● ASSIGNMENT
Give back the data below exactly as it was given.

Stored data
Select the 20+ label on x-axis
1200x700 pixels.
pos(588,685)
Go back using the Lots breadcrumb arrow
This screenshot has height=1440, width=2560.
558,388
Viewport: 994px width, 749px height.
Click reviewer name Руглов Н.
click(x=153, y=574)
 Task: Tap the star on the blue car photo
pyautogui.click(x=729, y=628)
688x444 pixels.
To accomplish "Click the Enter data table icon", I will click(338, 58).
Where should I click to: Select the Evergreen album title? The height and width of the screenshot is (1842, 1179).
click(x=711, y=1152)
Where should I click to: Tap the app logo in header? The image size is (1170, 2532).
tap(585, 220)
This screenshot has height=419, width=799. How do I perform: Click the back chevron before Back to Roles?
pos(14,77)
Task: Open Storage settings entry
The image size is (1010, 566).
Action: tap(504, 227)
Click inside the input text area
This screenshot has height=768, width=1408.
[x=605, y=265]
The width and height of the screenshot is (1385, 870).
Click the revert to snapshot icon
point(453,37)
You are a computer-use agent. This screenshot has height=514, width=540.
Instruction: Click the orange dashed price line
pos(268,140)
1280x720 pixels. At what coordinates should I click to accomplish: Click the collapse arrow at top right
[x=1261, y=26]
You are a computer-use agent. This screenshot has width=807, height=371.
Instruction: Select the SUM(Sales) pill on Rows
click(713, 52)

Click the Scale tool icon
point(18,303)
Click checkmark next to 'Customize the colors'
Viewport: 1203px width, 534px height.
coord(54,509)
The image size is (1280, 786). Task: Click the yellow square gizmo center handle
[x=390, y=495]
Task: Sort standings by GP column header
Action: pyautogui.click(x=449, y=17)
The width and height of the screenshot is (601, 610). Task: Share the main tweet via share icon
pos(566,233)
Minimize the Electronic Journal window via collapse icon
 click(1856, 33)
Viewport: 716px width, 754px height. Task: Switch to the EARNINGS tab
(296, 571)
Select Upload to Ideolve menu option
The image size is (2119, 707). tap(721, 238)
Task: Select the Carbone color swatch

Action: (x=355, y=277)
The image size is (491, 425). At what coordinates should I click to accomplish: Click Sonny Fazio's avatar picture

● RESPONSE FOR THIS EXERCISE
Select the 20+ label on x-axis
1200x700 pixels.
pos(588,685)
Go back using the Lots breadcrumb arrow
This screenshot has height=1440, width=2560.
558,388
Viewport: 994px width, 749px height.
Click reviewer name Руглов Н.
click(x=153, y=574)
 Task: Tap the star on the blue car photo
pyautogui.click(x=729, y=628)
688x444 pixels.
To accomplish "Click the Enter data table icon", I will click(338, 58).
Where should I click to: Select the Evergreen album title? The height and width of the screenshot is (1842, 1179).
click(x=711, y=1152)
Where should I click to: Tap the app logo in header? The image size is (1170, 2532).
tap(585, 220)
This screenshot has height=419, width=799. How do I perform: Click the back chevron before Back to Roles?
pos(14,77)
Task: Open Storage settings entry
The image size is (1010, 566).
Action: tap(504, 227)
Click inside the input text area
This screenshot has height=768, width=1408.
[x=605, y=265]
The width and height of the screenshot is (1385, 870).
Click the revert to snapshot icon
point(453,37)
You are a computer-use agent. This screenshot has height=514, width=540.
Instruction: Click the orange dashed price line
pos(268,140)
1280x720 pixels. At what coordinates should I click to accomplish: Click the collapse arrow at top right
[x=1261, y=26]
You are a computer-use agent. This screenshot has width=807, height=371.
Instruction: Select the SUM(Sales) pill on Rows
click(713, 52)

Click the Scale tool icon
point(18,303)
Click checkmark next to 'Customize the colors'
Viewport: 1203px width, 534px height.
coord(54,509)
The image size is (1280, 786). Task: Click the yellow square gizmo center handle
[x=390, y=495]
Task: Sort standings by GP column header
Action: pyautogui.click(x=449, y=17)
The width and height of the screenshot is (601, 610). Task: Share the main tweet via share icon
pos(566,233)
Minimize the Electronic Journal window via collapse icon
 click(1856, 33)
Viewport: 716px width, 754px height. Task: Switch to the EARNINGS tab
(296, 571)
Select Upload to Ideolve menu option
The image size is (2119, 707). tap(721, 238)
Task: Select the Carbone color swatch

Action: (x=355, y=277)
The image size is (491, 425). At what coordinates should I click to accomplish: Click Sonny Fazio's avatar picture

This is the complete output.